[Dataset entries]

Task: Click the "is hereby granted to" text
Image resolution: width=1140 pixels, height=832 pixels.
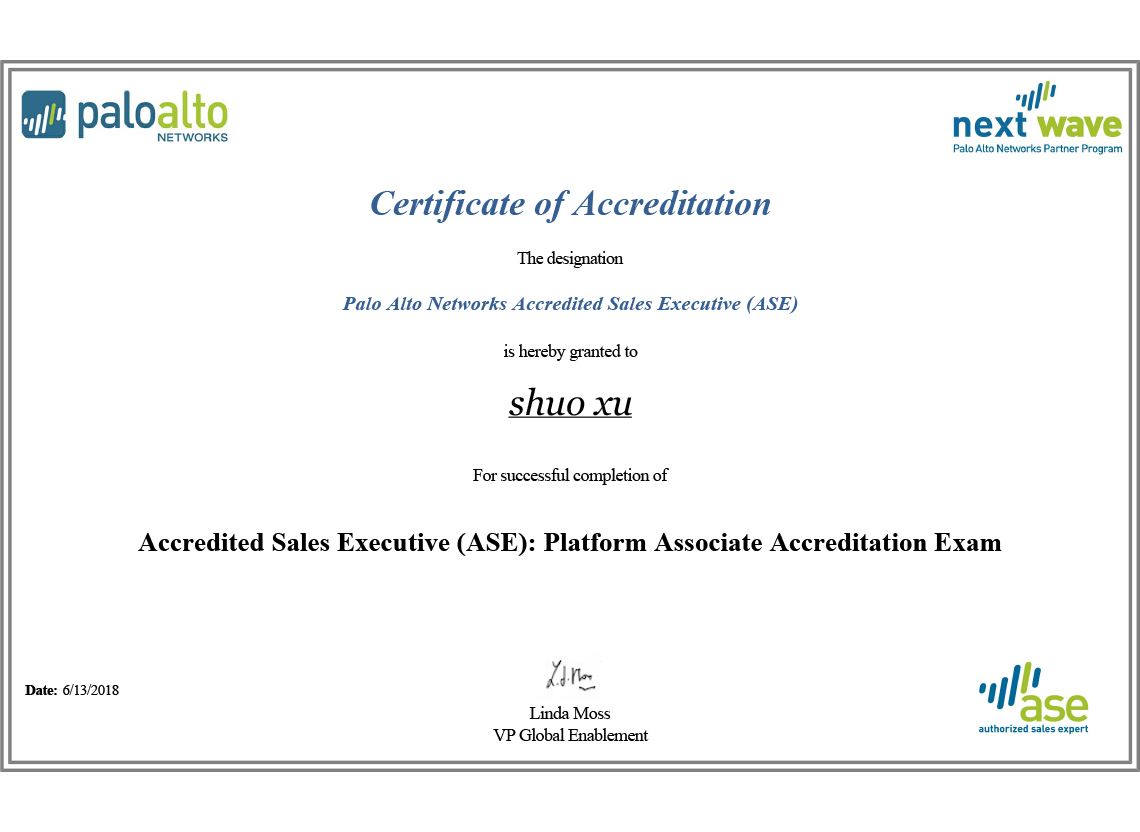Action: pyautogui.click(x=570, y=351)
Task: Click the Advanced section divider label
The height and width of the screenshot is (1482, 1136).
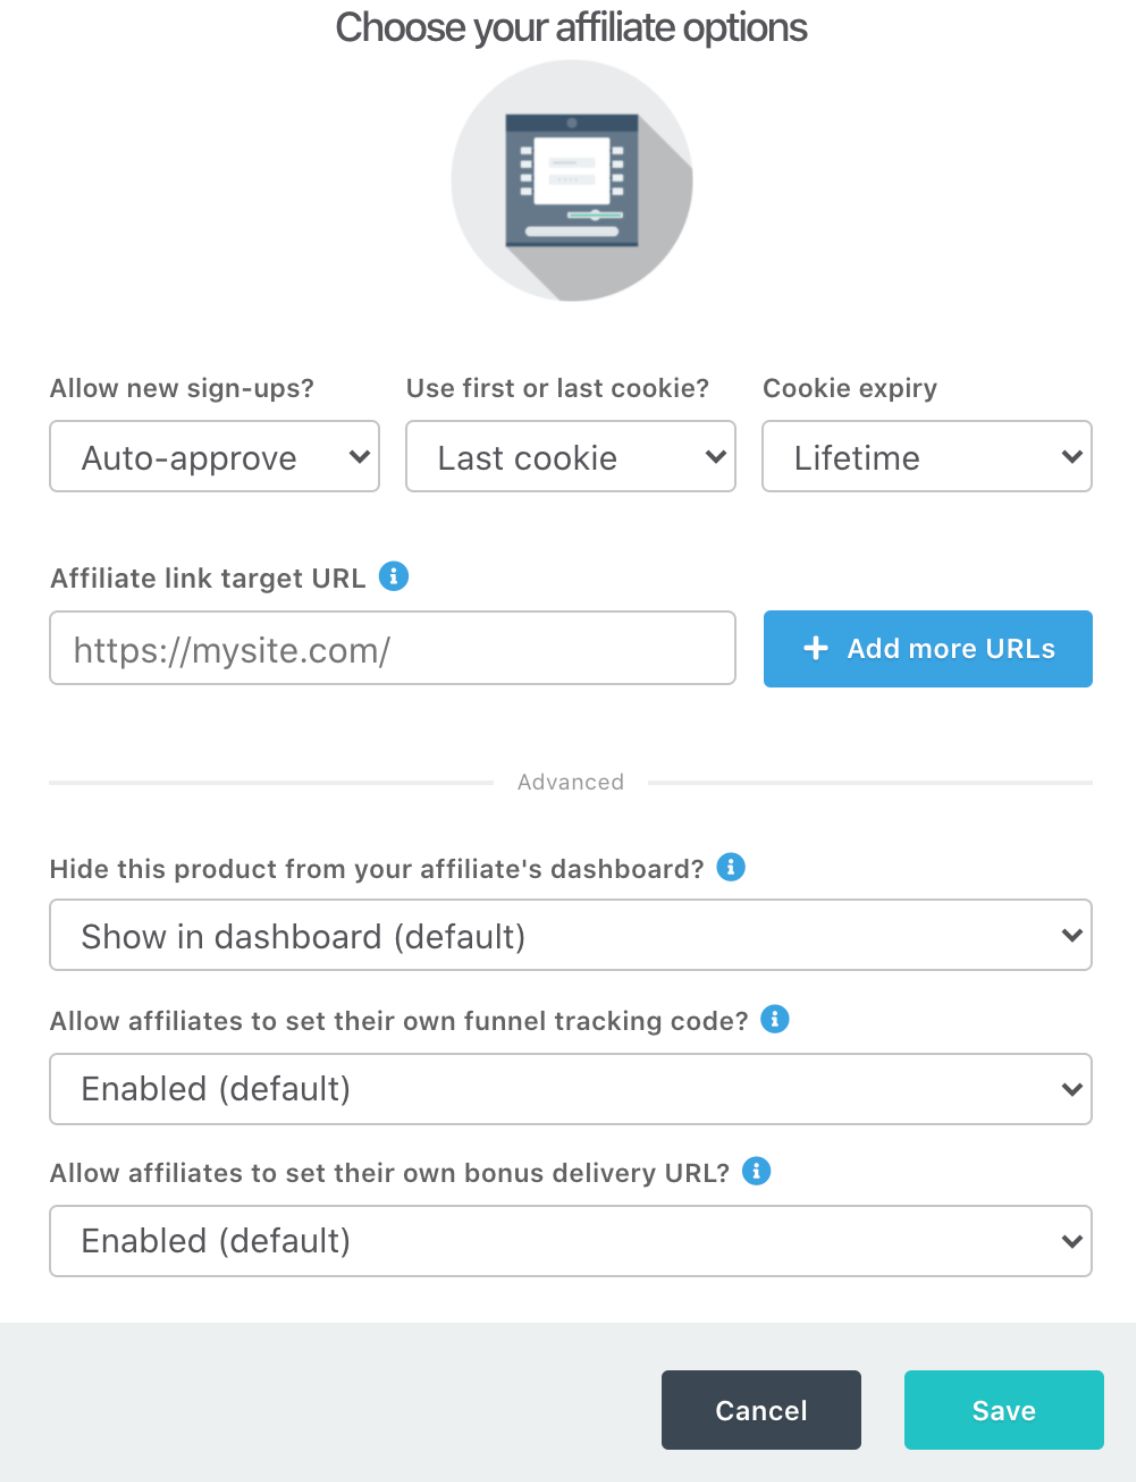Action: [x=570, y=782]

ABOUT THIS EXERCISE — Determine which lines above include the word "Task", and report those lines in full.

YOUR SOLUTION —
Task: Click the "is hereby granted to" text
Task: Click the Advanced section divider label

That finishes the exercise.